Poco despues entró un anciano con el cual salió Yuzuf por una puerta lateral.

En seguida entró por aquella misma puerta un morisco jóven, de aspecto brabío, pero hermoso y simpático, que se prosternó ante Yaye.

—¿Quien eres? le dijo, este.

—Poderoso Emir, contestó el jóven: vuestro magnánimo padre me envia á vos. Creo que es necesario que os disfraceis de hidalgo cristiano.

—Tienes razon. ¿Y hay aquí ropas?

—Sí señor. Con mucha frecuencia nos vemos precisados á parecer lo que no somos. Venid si os place conmigo, señor.

La cámara quedó desierta durante media hora: al cabo de ella entró de nuevo Yaye. Venia vestido con un sencillo pero rico trage de camino á la castellana. Al mismo tiempo entró por otra puerta en la cámara Yuzuf, que traia en la mano un pliego cerrado: en la nema de aquel pliego se leia:

«A nuestro muy querido sobrino don Diego de Córdoba y de Válor.»

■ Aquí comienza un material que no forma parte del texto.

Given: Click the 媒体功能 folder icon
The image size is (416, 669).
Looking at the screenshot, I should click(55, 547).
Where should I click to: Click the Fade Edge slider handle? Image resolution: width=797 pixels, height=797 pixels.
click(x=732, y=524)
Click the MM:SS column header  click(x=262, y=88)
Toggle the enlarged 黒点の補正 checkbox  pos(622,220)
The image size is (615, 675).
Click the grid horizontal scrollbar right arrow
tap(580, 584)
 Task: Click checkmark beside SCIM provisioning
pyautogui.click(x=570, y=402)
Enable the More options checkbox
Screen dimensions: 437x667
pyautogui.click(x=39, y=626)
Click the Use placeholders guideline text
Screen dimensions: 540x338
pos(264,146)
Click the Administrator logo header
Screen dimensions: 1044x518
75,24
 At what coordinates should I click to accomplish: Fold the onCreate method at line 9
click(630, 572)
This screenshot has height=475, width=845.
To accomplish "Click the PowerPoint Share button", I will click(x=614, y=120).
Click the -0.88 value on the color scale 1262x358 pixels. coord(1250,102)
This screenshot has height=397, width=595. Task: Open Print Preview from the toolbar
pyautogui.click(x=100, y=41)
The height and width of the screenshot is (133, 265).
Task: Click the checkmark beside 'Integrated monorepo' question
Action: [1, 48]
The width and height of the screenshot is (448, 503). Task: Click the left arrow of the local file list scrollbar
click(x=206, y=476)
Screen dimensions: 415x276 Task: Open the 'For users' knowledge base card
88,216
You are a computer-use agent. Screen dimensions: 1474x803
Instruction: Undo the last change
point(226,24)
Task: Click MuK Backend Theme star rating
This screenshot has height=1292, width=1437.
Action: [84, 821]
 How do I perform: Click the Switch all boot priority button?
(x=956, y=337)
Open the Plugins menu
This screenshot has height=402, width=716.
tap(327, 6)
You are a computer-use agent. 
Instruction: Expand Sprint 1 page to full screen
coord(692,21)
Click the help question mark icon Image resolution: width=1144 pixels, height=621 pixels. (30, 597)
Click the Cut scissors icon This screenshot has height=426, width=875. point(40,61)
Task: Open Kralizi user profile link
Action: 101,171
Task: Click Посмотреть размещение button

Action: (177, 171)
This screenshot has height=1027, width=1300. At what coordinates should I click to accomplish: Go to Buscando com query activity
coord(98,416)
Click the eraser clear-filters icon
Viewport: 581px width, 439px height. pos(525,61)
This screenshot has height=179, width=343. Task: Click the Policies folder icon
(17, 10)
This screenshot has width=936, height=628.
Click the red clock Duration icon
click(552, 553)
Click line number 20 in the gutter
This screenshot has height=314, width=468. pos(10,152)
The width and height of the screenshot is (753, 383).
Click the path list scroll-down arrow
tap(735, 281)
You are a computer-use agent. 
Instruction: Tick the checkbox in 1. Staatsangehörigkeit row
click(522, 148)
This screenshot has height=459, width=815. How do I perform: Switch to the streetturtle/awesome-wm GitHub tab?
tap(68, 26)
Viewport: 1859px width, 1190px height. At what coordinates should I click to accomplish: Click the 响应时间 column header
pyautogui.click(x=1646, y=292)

—Toma, hijo mio, dijo Yuzuf á Yaye dándole el pliego: corre, vuela, llega á Granada, busca á don Diego de Córdoba, dale estas letras y cásate con Isabel, si aun es tiempo.

Y la voz del anciano temblaba, porque comprendia que aquel «si aun es tiempo» era una condicion de vida ó de muerte para el corazon de su hijo.